The Supreme Court on Friday blocked a Louisiana law that threatened to close all but one of the state’s abortion providers, mere days after hearing a major abortion rights case from another state.


In a short order, the nation’s highest court effectively halted a state law that required all doctors who perform abortions to have admitting privileges at hospitals within 30 miles of the clinic.


That provision is nearly identical to one the justices considered Wednesday, when they heard oral arguments in Whole Woman’s Health v. Hellerstedt, a case from Texas that could determine the fate of similar abortion regulations in a number of conservative states. 


The court’s action Friday coincided with the justices’ scheduled private conference, in which they preliminarily cast their votes in the cases heard during the week. A decision in Whole Woman’s Health is not expected until June.

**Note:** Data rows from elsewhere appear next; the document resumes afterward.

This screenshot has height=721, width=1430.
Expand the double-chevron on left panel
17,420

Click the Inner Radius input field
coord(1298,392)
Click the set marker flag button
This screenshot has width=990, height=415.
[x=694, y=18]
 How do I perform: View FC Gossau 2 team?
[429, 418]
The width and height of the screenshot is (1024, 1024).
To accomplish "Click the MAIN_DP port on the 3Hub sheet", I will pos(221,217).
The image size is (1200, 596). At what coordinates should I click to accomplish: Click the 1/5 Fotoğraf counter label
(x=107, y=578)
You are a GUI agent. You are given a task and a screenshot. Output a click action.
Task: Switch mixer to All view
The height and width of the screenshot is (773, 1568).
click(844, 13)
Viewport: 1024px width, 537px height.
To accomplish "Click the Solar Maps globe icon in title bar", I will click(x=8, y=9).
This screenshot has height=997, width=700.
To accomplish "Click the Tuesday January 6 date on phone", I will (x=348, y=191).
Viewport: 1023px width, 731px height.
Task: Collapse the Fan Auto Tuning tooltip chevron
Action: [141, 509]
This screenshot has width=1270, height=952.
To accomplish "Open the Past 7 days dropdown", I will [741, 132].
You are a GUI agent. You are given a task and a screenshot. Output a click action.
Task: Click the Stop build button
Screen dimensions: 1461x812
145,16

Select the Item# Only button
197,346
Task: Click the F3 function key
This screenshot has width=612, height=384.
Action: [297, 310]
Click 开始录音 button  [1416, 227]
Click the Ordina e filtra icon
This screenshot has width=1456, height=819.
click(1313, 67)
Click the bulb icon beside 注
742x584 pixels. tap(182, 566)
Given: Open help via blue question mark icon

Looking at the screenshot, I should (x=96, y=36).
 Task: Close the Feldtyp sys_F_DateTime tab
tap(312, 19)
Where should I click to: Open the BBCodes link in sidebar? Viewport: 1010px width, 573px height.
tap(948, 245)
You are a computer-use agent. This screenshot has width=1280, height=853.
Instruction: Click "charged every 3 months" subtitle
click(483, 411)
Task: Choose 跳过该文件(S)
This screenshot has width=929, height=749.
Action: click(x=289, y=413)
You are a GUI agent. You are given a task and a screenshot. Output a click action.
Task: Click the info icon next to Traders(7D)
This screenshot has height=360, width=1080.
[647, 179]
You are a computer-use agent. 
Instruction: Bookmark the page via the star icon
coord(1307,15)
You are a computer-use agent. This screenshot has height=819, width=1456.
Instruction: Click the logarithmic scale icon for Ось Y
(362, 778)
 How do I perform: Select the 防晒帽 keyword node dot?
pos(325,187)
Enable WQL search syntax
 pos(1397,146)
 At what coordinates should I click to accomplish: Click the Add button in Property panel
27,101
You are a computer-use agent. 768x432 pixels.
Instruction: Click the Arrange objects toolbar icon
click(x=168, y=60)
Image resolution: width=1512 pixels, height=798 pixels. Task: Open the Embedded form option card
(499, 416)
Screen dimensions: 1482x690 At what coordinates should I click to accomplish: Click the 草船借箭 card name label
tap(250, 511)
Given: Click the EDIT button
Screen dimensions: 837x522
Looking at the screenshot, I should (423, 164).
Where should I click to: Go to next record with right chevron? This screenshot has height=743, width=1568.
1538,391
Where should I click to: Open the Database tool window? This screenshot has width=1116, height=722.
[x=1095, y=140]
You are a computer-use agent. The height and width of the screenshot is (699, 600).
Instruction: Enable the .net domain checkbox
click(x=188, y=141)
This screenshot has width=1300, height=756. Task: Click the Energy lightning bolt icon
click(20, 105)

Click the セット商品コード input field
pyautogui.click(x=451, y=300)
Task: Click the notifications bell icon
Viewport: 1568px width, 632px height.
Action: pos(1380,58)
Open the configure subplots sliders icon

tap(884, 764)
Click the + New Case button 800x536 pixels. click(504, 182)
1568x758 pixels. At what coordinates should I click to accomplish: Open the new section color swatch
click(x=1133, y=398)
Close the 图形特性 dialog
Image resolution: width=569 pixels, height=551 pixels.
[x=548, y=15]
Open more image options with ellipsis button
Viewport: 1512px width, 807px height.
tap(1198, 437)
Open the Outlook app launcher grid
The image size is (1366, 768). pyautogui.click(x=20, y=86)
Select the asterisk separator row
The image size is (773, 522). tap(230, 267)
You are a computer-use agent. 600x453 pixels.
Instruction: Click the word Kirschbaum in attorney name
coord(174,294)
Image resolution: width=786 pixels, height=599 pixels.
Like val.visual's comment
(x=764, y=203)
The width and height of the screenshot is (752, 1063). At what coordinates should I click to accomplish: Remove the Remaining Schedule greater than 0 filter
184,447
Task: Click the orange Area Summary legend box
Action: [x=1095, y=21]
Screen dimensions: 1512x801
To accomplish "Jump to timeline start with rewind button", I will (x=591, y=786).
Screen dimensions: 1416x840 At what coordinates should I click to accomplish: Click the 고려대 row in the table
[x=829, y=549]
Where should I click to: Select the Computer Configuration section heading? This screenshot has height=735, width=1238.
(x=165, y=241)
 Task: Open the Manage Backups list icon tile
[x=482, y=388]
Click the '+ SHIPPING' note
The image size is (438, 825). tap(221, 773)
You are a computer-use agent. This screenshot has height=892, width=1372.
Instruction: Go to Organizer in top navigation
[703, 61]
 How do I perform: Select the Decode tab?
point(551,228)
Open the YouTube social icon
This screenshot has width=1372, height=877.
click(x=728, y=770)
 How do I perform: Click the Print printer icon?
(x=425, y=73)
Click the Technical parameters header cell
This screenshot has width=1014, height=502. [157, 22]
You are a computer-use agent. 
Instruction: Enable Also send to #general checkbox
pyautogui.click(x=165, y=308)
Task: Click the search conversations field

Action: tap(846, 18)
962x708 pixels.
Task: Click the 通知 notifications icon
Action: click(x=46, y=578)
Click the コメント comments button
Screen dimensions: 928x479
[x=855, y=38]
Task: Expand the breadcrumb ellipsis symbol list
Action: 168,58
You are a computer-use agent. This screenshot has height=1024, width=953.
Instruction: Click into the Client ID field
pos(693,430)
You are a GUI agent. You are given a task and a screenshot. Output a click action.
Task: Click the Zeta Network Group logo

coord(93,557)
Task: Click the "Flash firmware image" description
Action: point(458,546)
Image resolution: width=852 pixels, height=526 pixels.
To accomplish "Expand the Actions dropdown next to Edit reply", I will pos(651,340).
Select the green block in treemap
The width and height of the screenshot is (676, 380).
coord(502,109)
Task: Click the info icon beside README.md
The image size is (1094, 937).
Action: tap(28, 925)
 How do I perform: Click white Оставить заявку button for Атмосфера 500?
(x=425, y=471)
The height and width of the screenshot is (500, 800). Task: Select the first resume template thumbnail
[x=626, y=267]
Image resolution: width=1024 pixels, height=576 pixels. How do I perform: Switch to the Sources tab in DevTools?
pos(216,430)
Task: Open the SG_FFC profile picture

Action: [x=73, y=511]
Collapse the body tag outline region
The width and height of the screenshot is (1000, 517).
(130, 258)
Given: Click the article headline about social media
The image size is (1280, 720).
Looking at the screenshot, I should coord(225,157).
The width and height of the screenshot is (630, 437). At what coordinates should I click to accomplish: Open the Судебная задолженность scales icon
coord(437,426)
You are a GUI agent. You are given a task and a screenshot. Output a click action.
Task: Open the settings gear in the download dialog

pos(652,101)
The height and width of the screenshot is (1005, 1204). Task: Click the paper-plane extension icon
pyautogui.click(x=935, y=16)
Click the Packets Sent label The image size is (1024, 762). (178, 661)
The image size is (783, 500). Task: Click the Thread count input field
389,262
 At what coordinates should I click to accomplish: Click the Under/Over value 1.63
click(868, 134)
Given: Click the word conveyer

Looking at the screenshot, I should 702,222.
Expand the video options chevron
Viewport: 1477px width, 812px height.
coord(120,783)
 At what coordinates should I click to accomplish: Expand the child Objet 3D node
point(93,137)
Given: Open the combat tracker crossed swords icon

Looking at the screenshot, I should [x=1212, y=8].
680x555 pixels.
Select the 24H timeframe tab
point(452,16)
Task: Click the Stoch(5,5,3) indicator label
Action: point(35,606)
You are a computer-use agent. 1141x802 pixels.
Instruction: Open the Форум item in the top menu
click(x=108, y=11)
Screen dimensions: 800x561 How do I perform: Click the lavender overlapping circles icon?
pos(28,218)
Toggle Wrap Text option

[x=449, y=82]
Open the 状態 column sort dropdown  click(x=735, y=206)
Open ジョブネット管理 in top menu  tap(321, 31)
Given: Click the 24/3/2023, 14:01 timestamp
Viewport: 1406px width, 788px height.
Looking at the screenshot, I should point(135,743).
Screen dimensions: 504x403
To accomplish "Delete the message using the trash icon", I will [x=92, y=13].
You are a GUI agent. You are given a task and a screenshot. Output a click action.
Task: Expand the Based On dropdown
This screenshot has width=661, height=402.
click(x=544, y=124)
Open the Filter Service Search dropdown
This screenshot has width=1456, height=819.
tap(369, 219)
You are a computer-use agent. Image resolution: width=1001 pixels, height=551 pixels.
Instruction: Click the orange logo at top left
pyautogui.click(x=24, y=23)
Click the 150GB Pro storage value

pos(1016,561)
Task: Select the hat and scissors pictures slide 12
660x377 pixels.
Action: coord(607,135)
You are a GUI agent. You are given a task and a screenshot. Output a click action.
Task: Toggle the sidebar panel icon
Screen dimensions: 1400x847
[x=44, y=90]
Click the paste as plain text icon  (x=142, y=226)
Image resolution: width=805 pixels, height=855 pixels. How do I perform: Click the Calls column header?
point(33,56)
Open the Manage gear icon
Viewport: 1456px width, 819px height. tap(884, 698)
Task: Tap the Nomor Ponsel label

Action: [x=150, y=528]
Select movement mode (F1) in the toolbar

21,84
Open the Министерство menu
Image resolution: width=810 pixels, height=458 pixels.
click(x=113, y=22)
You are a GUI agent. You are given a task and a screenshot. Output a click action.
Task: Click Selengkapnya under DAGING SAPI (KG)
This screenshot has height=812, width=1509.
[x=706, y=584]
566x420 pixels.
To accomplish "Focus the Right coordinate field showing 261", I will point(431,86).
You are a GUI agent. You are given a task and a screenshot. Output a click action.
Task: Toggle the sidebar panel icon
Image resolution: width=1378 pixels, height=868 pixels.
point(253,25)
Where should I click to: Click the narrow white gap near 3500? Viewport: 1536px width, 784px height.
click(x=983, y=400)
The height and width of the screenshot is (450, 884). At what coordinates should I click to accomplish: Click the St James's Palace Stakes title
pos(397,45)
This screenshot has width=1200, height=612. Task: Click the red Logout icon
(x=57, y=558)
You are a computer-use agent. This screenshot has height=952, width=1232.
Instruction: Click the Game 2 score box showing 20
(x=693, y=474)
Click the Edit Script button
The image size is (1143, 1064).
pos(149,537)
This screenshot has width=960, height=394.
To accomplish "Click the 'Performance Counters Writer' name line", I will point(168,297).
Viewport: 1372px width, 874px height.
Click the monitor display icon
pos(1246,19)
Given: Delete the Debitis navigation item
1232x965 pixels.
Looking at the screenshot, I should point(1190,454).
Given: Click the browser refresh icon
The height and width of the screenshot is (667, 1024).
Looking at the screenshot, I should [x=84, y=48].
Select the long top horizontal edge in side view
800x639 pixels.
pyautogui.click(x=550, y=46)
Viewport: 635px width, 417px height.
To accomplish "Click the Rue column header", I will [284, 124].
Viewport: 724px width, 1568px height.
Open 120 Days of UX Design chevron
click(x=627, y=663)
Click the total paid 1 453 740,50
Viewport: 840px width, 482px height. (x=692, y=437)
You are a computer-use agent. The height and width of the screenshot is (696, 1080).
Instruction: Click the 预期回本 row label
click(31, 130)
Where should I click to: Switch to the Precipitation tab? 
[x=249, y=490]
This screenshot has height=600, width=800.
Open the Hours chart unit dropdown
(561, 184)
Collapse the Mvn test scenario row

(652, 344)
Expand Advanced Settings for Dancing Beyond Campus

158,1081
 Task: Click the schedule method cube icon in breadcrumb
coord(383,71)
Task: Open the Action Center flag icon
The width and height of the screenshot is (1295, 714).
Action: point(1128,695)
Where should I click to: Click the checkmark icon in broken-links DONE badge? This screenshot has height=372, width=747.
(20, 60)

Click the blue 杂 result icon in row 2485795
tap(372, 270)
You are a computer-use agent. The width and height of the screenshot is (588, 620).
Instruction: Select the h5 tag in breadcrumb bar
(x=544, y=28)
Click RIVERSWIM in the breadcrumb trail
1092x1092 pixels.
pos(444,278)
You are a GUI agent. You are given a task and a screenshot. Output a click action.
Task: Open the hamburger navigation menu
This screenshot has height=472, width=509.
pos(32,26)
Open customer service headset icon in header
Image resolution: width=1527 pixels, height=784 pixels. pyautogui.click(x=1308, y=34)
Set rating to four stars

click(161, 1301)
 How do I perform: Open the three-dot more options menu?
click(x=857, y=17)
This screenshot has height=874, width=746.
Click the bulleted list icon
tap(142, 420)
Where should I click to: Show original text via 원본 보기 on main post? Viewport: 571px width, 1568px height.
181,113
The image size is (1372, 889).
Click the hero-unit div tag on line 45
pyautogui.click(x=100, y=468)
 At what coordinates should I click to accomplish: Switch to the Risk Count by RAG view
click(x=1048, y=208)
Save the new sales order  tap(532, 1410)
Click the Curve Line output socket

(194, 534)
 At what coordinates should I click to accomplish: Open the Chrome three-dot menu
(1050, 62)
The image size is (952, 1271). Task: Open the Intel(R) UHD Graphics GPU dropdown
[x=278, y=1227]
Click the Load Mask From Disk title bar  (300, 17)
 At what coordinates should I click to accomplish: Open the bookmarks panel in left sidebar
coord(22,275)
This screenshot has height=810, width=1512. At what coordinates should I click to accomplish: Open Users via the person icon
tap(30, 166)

The court did not indicate which justices agreed to keep the Louisiana law on hold. Only one justice, Clarence Thomas, noted his dissent and would have allowed the admitting privileges requirement to be enforced.


Still, it is likely the justices’ deliberations in the Texas case informed what to do in the Louisiana one, which is still going through the appeals process.


In January and following a six-day trial, a federal judge ruled that the Louisiana law, signed by former Gov. Bobby Jindal (R) in 2014, unduly burdened the right to choose of “a large fraction of Louisiana women of reproductive age seeking an abortion” and prevented the law from taking effect. 


But an appeals court last week allowed the law to move forward, sending local clinics into crisis mode, since many of their doctors had trouble obtaining the required admitting privileges or were still in the process of obtaining them.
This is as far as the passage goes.